• **Information**:
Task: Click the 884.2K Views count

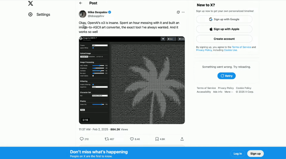Action: (x=119, y=129)
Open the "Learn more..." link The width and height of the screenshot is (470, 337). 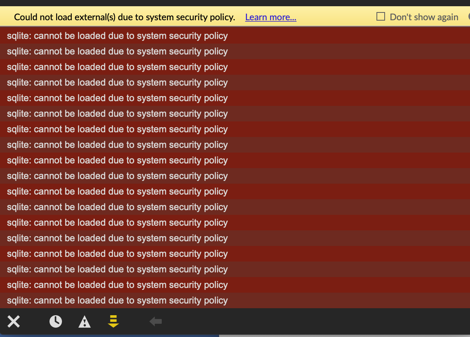tap(271, 17)
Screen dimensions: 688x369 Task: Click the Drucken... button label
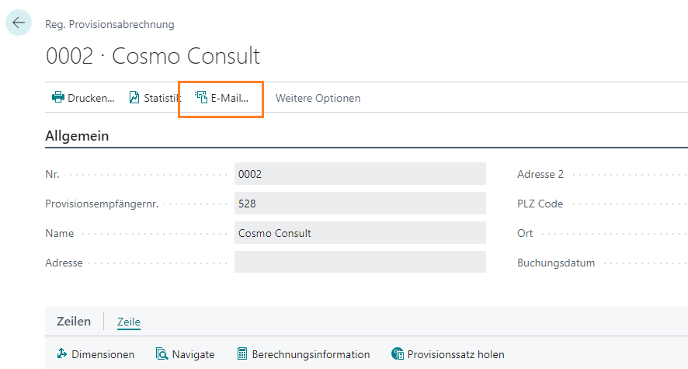click(91, 98)
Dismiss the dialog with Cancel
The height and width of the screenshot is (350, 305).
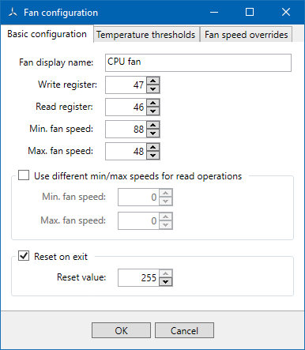click(x=184, y=330)
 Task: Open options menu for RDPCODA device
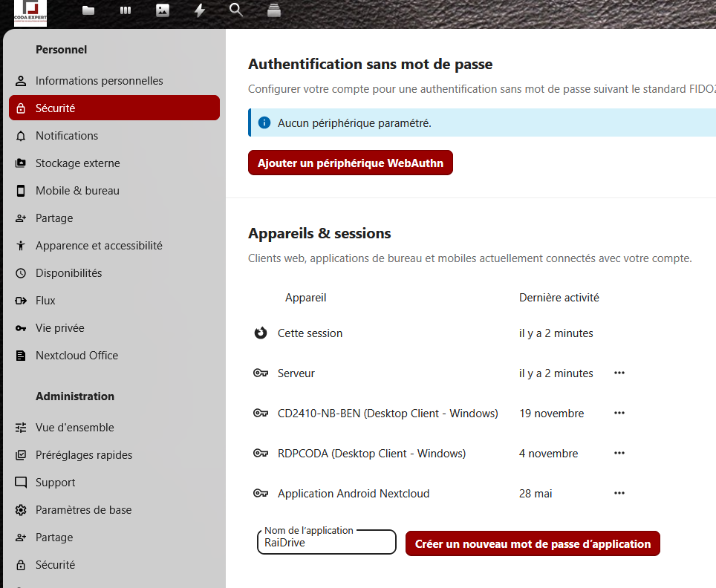click(619, 453)
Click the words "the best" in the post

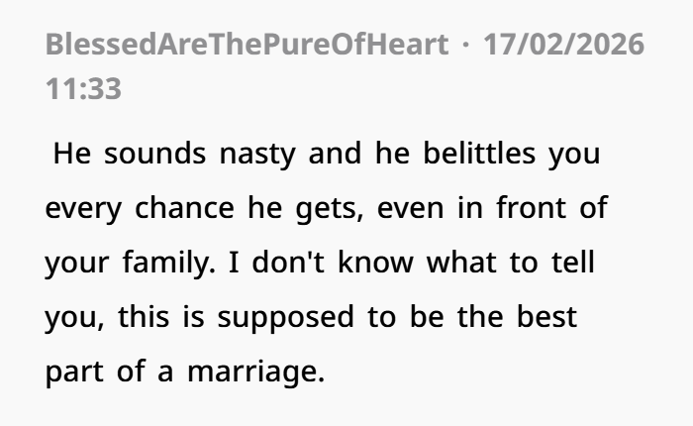(x=535, y=321)
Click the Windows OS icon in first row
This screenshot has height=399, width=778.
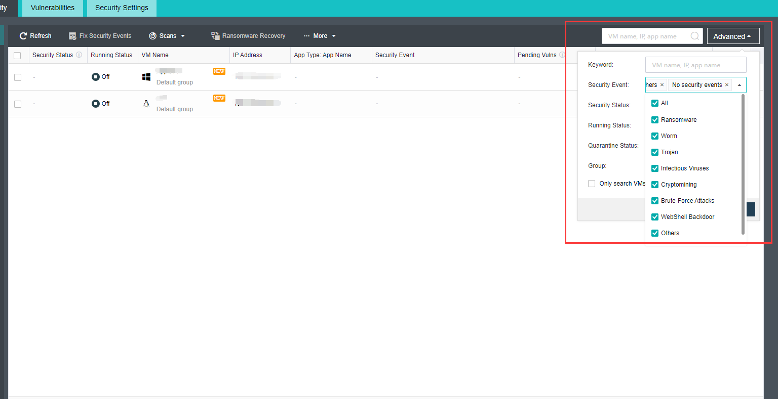tap(146, 77)
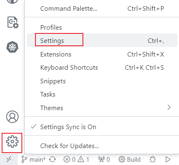
Task: Open the C++ configuration sidebar icon
Action: (13, 23)
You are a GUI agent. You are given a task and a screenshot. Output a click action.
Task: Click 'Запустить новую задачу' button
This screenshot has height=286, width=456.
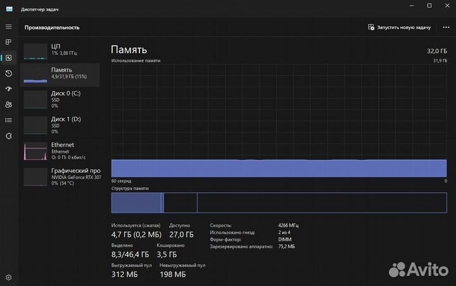click(x=400, y=28)
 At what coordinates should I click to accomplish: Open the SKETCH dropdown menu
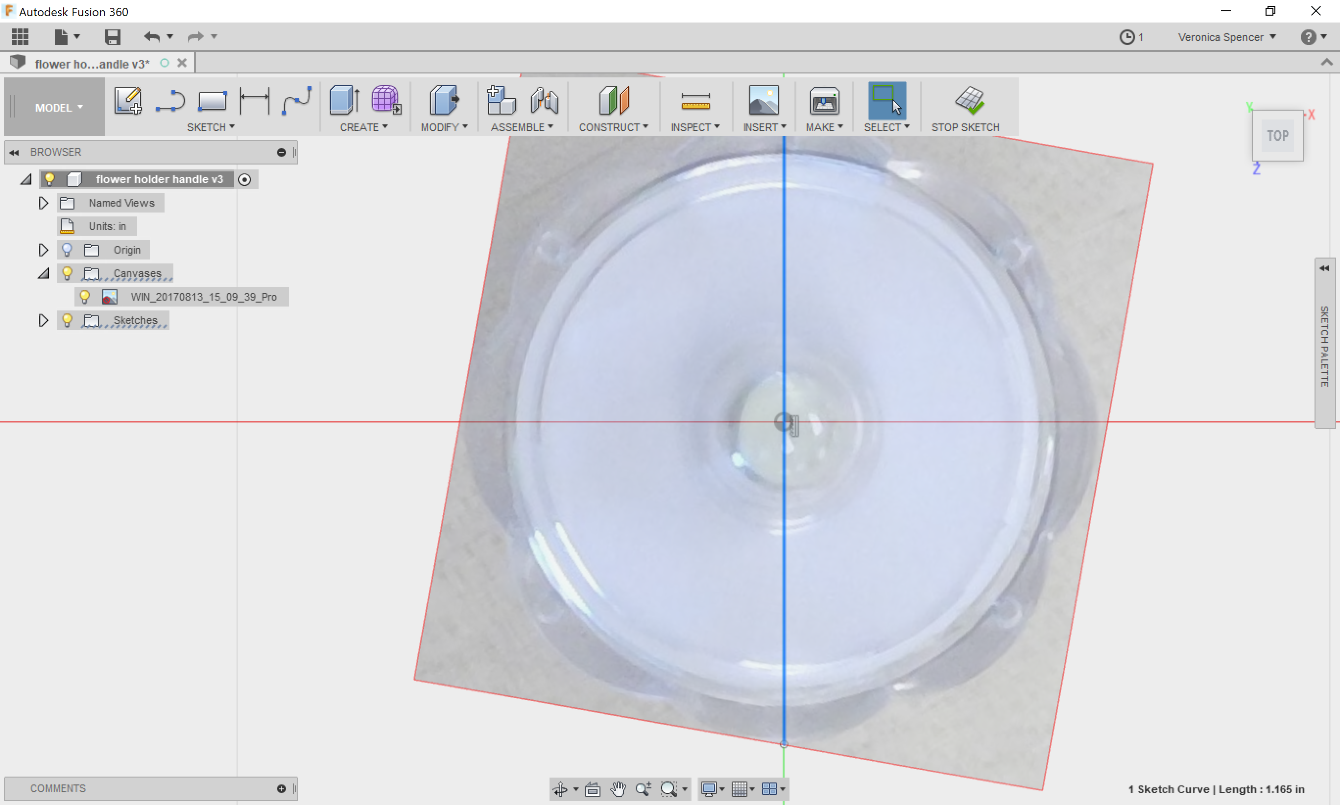coord(209,126)
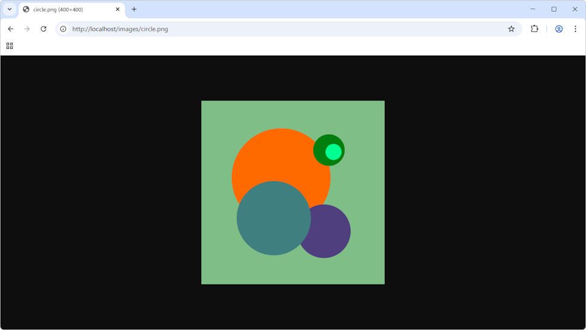The height and width of the screenshot is (330, 586).
Task: Expand the tab search dropdown arrow
Action: [10, 9]
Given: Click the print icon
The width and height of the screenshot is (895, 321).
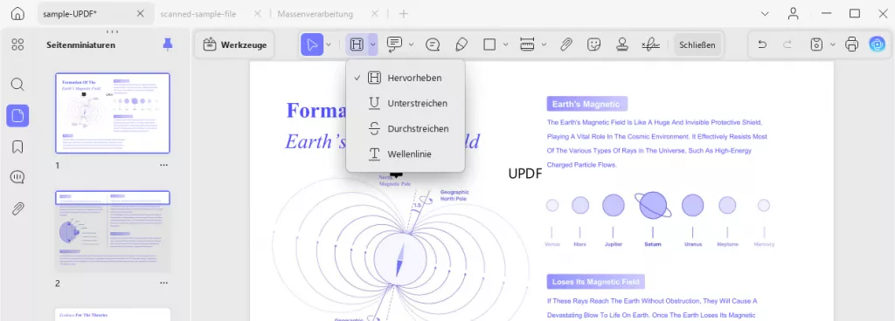Looking at the screenshot, I should pyautogui.click(x=851, y=44).
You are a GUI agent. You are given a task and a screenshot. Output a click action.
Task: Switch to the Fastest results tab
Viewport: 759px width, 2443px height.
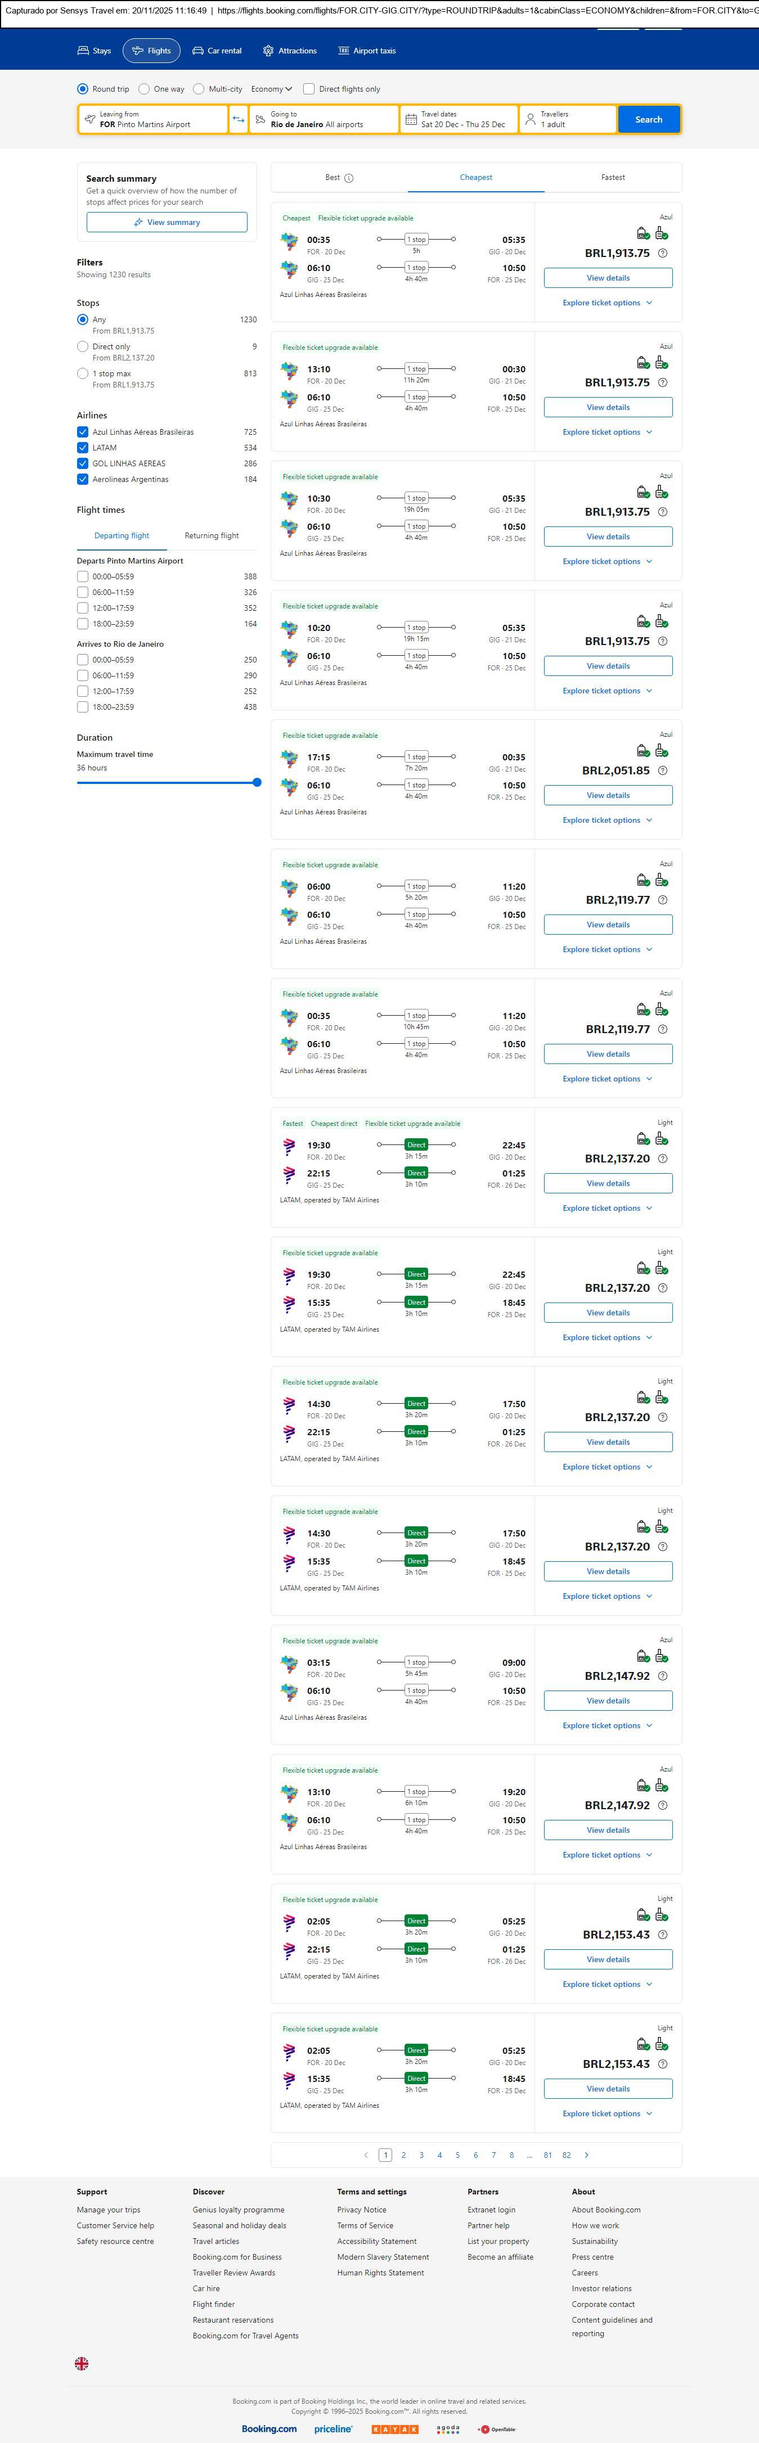pos(613,177)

• **What this task involves**: Could you reproduce exactly, and only, the lines from the one containing "The height and width of the screenshot is (350, 305)." through the end of the records above, both included, while leaving out the pictures?

• **Response for this exercise**:
The height and width of the screenshot is (350, 305).
click(x=184, y=330)
 Task: Open options menu for RDPCODA device
click(619, 453)
Click the words "the best" in the post

(x=535, y=321)
Click the Windows OS icon in first row
This screenshot has height=399, width=778.
tap(146, 77)
Task: Open the C++ configuration sidebar icon
Action: (13, 23)
You are a GUI agent. You are given a task and a screenshot. Output a click action.
Task: Click 'Запустить новую задачу' button
This screenshot has height=286, width=456.
click(x=400, y=28)
 At what coordinates should I click to accomplish: Open the SKETCH dropdown menu
coord(209,126)
The height and width of the screenshot is (330, 586).
Task: Expand the tab search dropdown arrow
Action: [10, 9]
Given: Click the print icon
The width and height of the screenshot is (895, 321).
Looking at the screenshot, I should pyautogui.click(x=851, y=44).
You are a GUI agent. You are given a task and a screenshot. Output a click action.
Task: Switch to the Fastest results tab
Viewport: 759px width, 2443px height.
pos(613,177)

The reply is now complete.